COVID. People start working from home or otherwise spending more time on computers instead of going outside, so they buy higher-end computers. Lockdowns end, people start picking the lower-end models again. On multi-threaded tasks, the difference between more and fewer cores is larger than the incremental improvements in per-thread performance over a couple years, so replacing older high core count CPUs with newer lower core count CPUs slightly lowers the average.
I don't buy this really. COVID to now is less than 1 laptop replacement cycle for non-techie users who will usually use a laptop until it stops functioning, and I don't think the techie users would upgrade at all if their only option is worse.

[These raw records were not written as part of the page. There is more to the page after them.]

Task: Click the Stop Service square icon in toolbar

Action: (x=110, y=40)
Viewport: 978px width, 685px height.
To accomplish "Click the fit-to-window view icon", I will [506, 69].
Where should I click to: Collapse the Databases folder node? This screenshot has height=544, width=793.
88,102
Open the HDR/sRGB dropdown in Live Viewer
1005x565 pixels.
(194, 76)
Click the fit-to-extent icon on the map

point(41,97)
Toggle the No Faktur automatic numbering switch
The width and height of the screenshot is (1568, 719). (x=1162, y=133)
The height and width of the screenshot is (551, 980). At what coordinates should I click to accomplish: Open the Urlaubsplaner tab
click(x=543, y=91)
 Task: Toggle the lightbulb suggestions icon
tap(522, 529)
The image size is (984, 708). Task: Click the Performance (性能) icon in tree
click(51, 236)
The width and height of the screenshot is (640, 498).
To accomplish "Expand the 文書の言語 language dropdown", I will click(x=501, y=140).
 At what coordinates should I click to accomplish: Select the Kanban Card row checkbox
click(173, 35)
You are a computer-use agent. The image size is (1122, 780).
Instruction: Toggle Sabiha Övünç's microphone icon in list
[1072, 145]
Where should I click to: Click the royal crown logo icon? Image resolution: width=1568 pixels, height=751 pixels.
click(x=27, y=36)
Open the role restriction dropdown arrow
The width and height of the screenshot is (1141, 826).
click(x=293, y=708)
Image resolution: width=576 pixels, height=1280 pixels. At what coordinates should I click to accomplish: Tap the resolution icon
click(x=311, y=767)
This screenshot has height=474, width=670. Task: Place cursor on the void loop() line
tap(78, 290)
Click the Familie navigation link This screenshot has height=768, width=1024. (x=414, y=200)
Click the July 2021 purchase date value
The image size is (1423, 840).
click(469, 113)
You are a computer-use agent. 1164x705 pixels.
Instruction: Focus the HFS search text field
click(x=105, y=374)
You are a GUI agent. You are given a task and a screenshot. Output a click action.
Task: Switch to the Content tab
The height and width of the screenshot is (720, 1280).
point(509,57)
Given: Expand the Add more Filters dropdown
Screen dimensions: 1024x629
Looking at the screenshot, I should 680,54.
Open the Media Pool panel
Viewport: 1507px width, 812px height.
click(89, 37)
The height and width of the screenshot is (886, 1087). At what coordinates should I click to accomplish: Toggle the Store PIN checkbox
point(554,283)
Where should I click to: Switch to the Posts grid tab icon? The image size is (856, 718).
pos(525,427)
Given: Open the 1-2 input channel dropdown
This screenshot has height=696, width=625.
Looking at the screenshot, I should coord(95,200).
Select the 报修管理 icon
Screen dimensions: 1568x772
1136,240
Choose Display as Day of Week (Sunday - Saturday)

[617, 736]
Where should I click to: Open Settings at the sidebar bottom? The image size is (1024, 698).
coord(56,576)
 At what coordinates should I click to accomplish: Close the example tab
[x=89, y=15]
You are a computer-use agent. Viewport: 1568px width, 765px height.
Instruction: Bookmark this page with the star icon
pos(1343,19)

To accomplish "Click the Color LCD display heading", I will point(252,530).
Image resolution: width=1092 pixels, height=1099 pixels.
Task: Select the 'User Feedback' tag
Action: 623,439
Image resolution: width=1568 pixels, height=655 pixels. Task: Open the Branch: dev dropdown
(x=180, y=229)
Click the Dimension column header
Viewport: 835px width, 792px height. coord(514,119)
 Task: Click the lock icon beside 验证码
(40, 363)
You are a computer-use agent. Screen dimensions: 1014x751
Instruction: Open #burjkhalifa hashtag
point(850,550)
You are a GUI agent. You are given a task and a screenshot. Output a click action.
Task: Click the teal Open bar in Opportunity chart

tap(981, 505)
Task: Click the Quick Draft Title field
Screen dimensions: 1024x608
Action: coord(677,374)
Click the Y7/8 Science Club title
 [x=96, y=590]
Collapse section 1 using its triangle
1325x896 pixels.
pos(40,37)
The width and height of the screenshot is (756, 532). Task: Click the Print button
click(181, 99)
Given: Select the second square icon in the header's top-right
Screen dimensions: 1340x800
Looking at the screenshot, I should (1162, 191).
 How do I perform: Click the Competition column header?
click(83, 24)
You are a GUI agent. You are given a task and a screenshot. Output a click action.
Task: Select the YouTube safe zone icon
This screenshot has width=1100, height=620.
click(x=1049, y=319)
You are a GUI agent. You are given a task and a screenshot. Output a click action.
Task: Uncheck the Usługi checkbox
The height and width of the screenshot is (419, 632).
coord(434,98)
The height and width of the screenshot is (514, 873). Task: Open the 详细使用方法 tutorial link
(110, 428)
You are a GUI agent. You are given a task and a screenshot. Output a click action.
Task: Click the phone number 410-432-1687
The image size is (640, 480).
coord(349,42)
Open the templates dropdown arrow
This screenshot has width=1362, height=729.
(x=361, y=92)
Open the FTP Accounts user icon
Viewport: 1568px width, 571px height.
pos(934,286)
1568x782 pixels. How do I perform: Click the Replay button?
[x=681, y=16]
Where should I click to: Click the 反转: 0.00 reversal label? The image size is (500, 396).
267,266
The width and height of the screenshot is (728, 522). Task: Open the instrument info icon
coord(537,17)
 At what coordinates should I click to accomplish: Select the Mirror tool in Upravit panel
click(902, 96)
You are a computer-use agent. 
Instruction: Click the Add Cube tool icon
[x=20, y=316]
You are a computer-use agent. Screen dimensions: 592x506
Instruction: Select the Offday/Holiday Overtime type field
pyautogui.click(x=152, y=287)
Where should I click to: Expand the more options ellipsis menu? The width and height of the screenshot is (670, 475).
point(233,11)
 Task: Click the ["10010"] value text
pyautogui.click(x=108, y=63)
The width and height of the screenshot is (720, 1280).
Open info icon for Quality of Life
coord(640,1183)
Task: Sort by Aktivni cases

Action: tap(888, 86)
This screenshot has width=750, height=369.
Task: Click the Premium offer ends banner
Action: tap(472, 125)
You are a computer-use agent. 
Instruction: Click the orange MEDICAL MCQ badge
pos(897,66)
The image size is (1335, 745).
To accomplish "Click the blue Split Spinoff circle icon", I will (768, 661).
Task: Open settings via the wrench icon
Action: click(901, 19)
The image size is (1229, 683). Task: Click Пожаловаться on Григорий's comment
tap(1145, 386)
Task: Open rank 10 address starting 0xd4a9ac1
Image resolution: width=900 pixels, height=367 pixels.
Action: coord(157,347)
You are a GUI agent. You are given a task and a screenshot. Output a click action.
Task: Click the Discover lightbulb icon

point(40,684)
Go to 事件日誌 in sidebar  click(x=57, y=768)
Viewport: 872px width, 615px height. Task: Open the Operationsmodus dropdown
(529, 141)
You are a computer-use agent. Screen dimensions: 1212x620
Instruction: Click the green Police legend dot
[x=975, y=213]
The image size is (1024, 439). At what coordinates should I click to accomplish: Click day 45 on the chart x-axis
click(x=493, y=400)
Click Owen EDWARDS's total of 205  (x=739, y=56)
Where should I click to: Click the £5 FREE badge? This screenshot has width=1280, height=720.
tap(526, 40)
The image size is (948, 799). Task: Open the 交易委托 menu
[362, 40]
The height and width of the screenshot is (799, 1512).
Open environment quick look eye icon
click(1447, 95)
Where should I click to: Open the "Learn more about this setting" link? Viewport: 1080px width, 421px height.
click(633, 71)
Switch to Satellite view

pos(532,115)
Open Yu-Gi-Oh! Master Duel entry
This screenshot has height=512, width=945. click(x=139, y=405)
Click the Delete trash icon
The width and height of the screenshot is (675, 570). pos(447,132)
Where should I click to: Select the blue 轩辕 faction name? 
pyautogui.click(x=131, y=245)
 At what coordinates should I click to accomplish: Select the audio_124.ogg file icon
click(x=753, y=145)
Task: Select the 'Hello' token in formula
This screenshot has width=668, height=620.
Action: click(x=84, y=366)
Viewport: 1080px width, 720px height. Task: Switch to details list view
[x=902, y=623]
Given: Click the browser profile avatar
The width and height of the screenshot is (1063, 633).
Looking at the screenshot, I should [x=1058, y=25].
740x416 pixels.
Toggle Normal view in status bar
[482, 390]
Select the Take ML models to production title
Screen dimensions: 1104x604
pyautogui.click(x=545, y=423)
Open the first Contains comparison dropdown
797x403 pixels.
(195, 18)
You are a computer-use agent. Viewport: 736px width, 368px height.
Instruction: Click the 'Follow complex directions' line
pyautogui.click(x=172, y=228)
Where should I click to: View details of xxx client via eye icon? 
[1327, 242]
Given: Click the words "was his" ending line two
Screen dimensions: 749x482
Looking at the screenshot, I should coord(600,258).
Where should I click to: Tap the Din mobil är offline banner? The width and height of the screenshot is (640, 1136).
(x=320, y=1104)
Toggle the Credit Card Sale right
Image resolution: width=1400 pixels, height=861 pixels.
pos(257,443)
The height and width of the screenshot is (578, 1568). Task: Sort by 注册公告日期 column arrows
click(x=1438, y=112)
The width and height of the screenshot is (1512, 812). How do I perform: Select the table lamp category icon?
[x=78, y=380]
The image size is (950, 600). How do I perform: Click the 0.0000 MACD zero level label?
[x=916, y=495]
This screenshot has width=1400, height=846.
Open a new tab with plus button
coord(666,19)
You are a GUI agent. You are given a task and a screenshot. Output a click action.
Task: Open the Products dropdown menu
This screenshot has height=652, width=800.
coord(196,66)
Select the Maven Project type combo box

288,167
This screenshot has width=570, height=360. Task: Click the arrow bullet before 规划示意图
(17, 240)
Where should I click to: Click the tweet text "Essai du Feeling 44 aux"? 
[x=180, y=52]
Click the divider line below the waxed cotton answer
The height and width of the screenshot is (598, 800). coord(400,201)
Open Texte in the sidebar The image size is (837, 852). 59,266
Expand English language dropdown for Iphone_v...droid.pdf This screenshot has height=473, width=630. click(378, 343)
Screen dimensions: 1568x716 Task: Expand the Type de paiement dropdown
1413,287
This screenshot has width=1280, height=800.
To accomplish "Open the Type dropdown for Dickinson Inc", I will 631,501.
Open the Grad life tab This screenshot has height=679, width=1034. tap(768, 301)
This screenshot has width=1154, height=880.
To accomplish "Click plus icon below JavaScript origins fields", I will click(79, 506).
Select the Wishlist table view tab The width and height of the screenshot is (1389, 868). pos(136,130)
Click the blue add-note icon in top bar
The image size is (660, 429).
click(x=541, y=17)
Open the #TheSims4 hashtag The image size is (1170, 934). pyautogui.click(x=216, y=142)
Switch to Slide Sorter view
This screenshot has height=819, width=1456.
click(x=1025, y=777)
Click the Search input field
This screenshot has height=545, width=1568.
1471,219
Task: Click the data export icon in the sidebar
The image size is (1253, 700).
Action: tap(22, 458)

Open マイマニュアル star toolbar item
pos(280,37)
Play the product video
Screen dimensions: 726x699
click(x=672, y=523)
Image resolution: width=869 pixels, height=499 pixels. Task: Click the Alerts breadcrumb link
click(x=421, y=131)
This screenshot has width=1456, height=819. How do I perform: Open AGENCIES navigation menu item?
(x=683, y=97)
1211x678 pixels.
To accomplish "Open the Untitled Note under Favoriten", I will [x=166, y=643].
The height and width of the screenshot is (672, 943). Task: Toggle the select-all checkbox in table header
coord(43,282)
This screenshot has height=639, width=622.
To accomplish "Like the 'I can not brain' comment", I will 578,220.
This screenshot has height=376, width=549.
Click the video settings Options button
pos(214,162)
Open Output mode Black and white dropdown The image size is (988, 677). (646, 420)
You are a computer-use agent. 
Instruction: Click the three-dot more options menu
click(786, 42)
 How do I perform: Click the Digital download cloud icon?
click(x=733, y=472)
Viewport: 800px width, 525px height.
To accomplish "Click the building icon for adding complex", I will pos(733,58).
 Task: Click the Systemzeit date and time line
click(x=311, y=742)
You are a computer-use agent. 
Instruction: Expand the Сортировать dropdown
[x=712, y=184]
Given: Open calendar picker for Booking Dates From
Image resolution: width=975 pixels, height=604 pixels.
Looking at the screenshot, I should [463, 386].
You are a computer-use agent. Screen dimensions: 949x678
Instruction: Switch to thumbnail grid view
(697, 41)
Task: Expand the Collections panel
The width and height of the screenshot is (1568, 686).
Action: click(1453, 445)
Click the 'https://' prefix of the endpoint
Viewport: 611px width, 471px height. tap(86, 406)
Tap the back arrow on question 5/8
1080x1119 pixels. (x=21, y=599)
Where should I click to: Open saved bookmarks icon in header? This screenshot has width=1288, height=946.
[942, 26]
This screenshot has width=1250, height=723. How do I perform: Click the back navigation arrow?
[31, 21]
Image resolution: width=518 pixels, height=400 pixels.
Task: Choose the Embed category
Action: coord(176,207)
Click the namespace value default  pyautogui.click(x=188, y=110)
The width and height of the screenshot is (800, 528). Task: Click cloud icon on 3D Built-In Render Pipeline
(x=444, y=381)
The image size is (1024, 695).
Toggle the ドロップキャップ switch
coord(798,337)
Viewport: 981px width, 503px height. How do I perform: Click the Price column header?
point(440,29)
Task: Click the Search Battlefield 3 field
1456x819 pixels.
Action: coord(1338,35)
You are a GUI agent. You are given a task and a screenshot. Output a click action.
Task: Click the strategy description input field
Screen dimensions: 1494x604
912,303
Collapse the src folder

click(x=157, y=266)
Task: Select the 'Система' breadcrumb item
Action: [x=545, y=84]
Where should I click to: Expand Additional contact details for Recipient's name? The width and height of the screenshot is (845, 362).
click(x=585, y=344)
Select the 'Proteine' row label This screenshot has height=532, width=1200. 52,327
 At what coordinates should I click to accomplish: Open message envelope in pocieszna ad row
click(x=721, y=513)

A lot of laptops stop functioning because somebody spills coffee in it or runs it over with their car. There are also many organizations that just replace computers on a 3-5 year schedule even if they still work.
And worse is multi-dimensional. If you shelled out for a high-end desktop in 2020 it could have 12 or 16 cores, but a new PC would have DDR5 instead of DDR4 and possibly more of it, a faster SSD, a CPU with faster single thread performance, and then you want that but can't justify 12+ cores this time so you get 6 or 8 and everything is better except the multi-thread performance, which is worse but only slightly.
The reticence to replace them also works against you. The person who spilled coffee in their machine can't justify replacing it with something that nice, so they get a downgrade. Everyone else still has a decent machine and keeps what they have. Then the person who spilled their drink is the only one changing the average.